YES!  Down with Slang! (with apologies to the creators of that wonderful 
hack!)

> The third component has to do with applying the Squeak philosophy to 
> what otherwise appears to me as a daunting project.  The Animorphics VM 
> is (I would suggest) a programming tour de force.  I have always been 
> paralyzed when considering such projects (and this goes for, eg, the 
> SELF compiler, too), by the thought that I would burn out simply 
> dealing with so much complexity all in C or worse (if you can imagine 
> that ;-).  The whole idea behind Squeak (well, not the whole of it, but 
> the implementation approach) was that we could write it in the language 
> we already knew, and it would be easy to understand and test.  I don't 
> see why we couldn't do the same thing for an engine similar to the 
> Animorphics VM (Ian and I have also talked about doing the same kind of 
> thing for Jitter).

And wouldn't we be able to go even better with an Animorphic-style 
system?  Couldn't we eliminate of gnarly, hand-tuned system/slang/plugin 
code and replace it with *real* Smalltalk and let the optimizer make it 
good?

> Some questions are:
>
> 	Would the system benefit from being cast into StrongTalk?

Good question.  My experience with Objective-C's optional typing has 
been mixed.  While I *think* it would be useful to slowly solidify 
interfaces as code settles near the core, my practical experience has 
been that by the time code was settled, there wasn't much of a point in 
typing it.  Also, the type-system seemed to get in the way at times 
where it wasn't able to express idioms that I had found useful.  Of 
course, Strongtalk is probably more powerful, and a Smalltalk 
type-system would be able to grow with the system.

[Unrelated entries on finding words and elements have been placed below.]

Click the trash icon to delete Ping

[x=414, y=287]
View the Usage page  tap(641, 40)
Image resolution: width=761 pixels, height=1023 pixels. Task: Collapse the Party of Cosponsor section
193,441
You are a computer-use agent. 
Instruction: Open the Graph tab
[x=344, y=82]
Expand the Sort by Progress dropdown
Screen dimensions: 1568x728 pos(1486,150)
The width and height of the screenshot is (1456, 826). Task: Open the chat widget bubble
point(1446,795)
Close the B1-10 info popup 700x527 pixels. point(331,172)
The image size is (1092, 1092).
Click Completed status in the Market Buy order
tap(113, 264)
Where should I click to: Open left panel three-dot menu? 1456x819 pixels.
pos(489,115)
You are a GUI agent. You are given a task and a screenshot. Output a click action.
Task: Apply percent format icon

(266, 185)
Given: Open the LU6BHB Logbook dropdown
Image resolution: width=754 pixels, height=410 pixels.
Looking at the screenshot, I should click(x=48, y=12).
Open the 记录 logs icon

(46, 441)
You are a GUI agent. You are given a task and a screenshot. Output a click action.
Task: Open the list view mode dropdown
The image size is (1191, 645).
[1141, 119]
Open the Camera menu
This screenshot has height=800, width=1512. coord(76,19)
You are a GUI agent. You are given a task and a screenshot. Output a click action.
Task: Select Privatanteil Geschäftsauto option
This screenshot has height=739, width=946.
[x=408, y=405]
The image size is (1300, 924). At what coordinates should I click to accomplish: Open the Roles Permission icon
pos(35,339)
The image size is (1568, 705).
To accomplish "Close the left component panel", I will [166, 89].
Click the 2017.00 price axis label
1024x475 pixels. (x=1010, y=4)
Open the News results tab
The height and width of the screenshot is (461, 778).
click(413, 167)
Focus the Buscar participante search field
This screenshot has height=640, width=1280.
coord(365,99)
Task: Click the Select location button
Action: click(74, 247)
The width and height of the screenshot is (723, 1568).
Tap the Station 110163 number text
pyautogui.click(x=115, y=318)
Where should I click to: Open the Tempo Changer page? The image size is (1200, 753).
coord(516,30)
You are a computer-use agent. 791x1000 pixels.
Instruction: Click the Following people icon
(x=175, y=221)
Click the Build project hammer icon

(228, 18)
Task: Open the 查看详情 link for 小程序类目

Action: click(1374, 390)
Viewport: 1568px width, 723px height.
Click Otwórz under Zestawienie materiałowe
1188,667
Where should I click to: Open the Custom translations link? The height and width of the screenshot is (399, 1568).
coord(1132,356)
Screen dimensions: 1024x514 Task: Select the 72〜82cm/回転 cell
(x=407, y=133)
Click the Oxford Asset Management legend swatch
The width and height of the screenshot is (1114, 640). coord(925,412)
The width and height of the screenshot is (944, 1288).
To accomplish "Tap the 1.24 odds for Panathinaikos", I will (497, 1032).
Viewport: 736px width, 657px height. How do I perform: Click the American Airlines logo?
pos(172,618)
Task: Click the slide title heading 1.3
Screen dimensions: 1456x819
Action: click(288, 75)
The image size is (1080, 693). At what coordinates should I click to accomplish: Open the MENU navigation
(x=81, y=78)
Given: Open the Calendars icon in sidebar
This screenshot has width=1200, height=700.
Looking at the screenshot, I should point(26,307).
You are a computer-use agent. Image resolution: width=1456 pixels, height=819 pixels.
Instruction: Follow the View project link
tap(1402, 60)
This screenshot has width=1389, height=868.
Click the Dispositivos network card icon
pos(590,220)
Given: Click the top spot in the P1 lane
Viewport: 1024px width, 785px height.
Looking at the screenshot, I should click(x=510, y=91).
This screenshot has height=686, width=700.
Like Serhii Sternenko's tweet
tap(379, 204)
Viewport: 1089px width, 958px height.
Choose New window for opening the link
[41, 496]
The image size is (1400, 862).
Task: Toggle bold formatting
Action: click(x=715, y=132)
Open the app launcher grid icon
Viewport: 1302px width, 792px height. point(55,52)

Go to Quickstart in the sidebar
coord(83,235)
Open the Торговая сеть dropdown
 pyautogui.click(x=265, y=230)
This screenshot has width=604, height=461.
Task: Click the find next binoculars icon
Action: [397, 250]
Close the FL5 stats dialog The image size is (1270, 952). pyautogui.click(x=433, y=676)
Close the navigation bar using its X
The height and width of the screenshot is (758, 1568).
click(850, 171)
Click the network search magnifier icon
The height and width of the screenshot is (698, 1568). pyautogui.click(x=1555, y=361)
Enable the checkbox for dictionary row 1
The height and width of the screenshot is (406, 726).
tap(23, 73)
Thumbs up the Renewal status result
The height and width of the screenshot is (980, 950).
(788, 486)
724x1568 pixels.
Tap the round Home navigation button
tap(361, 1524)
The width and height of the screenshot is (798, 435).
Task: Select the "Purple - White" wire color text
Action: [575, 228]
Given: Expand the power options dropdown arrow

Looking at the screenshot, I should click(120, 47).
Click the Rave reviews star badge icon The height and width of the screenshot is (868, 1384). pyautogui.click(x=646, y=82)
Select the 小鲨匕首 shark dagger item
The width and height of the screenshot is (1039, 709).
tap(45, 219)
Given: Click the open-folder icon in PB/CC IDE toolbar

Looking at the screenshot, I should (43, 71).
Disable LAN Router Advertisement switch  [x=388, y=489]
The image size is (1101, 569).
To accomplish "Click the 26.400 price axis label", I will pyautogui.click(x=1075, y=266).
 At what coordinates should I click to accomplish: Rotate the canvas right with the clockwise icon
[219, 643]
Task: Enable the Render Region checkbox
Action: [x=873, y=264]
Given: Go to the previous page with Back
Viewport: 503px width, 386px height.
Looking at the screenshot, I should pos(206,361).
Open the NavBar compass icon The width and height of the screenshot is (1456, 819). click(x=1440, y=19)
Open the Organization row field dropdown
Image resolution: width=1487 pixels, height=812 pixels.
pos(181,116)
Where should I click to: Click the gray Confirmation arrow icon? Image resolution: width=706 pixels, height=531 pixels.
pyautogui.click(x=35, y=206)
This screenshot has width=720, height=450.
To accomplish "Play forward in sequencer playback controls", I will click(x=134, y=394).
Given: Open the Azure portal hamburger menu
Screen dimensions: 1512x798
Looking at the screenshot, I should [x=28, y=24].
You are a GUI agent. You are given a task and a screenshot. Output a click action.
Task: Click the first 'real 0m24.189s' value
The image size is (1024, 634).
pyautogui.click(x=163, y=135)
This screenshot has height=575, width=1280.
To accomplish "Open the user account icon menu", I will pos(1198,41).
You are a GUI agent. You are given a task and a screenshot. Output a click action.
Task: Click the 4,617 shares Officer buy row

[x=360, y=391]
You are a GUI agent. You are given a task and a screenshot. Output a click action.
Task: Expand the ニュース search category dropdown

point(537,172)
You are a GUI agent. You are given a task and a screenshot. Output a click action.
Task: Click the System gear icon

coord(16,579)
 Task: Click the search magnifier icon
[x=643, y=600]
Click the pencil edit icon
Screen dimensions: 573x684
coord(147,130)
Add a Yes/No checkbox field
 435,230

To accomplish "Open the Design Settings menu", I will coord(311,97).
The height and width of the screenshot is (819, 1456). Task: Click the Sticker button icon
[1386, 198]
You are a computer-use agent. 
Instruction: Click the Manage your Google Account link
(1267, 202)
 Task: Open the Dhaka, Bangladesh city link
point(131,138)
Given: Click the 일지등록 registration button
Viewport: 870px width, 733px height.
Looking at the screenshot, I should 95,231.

> 		and how much work would this be?

Aren't we doing some of this work for modules, making dependency 
structures visible?

> 	Would anyone care if it ran 10 times faster?

Yes, I think that would make a significant difference.  Having more 
speed to burn enables greater levels of abstraction to be used.  
Especially with a system that seems to be able to "burn through" layers 
of abstraction to always arrive at a very similar and nearly optimal 
executable code.

It seems to me that a lot of code is still implemented in a fairly 
low-level, gnarly/procedural sort of fashion.  I am almost sure this is 
related to implementors avoiding higher levels of abstraction for 
performance reasons, maybe even without thinking.  I certainly know that 
coding in Objective-C frees me from some of the performance worries I 
have when coding in Squeak, a liberating effect.

> 		and how much work would this be?

A lot?  I've never done a real VM, so all this seems very daunting to me.

> 	Would it be fun to do?

:-)))

Marcel

--
Marcel Weiher				Metaobject Software Technologies
marcel at metaobject.com		www.metaobject.com
Metaprogramming for the Graphic Arts.   HOM, IDEAs, MetaAd etc.